Raw entries

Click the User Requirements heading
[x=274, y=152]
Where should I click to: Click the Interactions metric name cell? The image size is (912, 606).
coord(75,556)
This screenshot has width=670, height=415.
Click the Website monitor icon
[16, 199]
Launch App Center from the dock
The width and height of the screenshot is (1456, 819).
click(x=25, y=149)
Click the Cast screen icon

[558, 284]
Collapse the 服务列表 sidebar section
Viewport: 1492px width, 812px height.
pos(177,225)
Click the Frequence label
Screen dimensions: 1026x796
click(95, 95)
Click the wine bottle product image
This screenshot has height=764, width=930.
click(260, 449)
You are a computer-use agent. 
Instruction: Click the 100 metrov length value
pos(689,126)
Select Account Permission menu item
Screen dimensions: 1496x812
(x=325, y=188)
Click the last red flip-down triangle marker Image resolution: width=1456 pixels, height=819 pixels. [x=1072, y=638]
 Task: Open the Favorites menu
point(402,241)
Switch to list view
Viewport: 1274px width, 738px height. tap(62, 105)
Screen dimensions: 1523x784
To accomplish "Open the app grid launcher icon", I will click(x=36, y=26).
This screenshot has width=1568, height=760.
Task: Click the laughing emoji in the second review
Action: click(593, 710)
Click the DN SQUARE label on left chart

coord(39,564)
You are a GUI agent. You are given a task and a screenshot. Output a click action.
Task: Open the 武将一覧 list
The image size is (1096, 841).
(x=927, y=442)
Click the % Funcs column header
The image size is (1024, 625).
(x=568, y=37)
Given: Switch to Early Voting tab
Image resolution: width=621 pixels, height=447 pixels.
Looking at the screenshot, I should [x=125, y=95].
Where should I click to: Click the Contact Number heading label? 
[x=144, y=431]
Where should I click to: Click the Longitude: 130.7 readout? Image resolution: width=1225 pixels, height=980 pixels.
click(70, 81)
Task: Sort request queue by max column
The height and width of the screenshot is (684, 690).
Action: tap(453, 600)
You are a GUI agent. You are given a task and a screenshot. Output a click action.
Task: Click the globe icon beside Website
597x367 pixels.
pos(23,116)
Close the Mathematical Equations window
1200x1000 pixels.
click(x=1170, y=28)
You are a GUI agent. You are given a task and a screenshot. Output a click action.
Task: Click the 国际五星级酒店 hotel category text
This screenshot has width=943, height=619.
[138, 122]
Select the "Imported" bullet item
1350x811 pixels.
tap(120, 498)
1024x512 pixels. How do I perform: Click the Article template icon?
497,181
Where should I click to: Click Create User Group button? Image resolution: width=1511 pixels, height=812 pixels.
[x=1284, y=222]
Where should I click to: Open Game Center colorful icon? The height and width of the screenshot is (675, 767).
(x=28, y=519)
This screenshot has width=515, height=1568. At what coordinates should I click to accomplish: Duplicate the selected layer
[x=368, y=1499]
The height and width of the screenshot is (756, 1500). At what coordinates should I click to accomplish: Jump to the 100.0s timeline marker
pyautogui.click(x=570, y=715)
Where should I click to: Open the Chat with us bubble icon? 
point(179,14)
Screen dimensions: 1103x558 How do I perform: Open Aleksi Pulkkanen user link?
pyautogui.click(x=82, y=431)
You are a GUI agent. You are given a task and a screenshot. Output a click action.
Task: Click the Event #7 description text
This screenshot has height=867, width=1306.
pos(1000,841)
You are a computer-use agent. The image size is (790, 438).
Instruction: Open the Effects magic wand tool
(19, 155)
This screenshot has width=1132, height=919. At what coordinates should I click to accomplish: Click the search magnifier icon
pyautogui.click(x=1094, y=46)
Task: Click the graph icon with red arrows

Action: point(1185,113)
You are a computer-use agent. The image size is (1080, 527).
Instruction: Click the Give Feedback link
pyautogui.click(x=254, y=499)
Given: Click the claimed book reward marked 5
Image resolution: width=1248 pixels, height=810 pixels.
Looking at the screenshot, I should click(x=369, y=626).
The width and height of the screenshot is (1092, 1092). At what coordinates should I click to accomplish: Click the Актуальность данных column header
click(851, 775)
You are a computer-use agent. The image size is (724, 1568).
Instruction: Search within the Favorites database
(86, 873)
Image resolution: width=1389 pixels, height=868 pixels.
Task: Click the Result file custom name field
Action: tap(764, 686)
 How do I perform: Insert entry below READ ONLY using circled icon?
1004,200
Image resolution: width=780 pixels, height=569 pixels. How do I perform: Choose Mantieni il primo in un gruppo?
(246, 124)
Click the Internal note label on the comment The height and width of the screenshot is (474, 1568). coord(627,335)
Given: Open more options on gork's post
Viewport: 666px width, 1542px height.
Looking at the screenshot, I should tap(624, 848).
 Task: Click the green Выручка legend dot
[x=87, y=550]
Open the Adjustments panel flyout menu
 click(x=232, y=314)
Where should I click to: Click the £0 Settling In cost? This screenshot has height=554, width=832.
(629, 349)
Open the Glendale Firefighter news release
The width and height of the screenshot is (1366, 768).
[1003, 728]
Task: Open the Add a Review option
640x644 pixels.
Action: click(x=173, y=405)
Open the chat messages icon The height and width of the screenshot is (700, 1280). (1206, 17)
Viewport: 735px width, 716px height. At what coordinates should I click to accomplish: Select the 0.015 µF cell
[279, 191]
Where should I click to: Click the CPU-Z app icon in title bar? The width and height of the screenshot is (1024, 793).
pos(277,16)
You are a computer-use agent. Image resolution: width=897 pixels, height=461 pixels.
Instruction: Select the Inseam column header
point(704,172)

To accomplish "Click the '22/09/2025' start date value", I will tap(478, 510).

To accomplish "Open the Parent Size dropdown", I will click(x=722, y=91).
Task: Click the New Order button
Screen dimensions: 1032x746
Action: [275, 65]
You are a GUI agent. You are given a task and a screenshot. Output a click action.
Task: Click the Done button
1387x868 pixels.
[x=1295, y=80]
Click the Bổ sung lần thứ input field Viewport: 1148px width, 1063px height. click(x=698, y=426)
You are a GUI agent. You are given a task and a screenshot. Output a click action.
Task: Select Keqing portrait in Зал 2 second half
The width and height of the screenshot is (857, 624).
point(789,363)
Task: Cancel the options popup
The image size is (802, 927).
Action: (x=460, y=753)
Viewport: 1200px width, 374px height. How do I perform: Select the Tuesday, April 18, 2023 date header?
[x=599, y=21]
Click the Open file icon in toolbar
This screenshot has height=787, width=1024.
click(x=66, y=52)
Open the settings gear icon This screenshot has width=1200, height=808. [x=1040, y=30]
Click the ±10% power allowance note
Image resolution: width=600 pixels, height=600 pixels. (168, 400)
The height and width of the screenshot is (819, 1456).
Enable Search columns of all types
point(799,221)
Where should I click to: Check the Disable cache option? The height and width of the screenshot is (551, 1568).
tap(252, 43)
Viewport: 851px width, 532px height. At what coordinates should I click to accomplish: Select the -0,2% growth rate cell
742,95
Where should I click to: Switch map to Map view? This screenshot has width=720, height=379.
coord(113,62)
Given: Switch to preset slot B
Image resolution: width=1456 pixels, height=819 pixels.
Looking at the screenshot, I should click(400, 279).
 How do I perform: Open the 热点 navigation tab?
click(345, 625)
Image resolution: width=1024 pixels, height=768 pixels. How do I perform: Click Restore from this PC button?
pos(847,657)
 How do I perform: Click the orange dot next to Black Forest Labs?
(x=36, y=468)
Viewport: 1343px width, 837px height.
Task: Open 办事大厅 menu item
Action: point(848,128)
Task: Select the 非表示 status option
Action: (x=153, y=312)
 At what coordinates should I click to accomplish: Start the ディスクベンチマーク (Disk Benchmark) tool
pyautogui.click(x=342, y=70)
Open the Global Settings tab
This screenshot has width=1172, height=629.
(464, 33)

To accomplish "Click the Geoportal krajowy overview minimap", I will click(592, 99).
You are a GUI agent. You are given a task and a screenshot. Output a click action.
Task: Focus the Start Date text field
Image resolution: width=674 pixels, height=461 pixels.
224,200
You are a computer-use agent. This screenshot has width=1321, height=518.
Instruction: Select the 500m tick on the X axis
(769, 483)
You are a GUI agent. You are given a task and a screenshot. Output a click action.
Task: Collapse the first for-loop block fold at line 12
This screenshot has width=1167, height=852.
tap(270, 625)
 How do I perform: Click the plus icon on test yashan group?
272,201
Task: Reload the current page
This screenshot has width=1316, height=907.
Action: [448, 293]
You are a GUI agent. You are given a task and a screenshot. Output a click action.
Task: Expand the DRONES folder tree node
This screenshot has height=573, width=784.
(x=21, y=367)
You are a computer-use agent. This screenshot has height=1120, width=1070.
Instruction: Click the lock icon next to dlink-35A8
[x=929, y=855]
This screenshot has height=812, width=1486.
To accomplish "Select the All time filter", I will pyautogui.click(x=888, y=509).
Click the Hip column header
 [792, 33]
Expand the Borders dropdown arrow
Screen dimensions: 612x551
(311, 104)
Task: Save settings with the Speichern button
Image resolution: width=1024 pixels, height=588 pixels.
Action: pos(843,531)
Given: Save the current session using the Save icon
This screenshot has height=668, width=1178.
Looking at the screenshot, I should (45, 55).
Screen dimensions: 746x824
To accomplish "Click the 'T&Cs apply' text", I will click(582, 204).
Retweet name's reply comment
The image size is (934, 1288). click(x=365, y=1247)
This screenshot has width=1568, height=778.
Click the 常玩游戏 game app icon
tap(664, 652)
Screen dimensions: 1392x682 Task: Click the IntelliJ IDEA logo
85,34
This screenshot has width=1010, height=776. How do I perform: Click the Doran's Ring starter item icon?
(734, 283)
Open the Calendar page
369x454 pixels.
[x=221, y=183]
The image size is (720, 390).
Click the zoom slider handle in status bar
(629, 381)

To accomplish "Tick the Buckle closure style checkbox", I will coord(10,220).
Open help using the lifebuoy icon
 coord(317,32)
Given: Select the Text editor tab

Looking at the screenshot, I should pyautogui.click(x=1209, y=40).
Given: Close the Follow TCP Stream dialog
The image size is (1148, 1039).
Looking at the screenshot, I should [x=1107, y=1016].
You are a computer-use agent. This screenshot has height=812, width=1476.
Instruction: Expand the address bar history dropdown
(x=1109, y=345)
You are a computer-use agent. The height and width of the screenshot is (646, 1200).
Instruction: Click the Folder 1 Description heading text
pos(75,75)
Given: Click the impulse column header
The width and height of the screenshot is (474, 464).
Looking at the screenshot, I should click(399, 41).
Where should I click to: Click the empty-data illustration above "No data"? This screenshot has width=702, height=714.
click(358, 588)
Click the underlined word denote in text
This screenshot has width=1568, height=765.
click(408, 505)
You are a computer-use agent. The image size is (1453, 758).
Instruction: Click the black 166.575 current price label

**Set problem:**
Return everything from the line containing "You are a computer-use agent. The image size is (1080, 527)." down to the line containing "click(851, 775)", both included, reproducing each line verbatim.

**Exercise response:**
You are a computer-use agent. The image size is (1080, 527).
Instruction: Click the Give Feedback link
pyautogui.click(x=254, y=499)
Given: Click the claimed book reward marked 5
Image resolution: width=1248 pixels, height=810 pixels.
Looking at the screenshot, I should click(x=369, y=626).
The width and height of the screenshot is (1092, 1092). At what coordinates should I click to accomplish: Click the Актуальность данных column header
click(851, 775)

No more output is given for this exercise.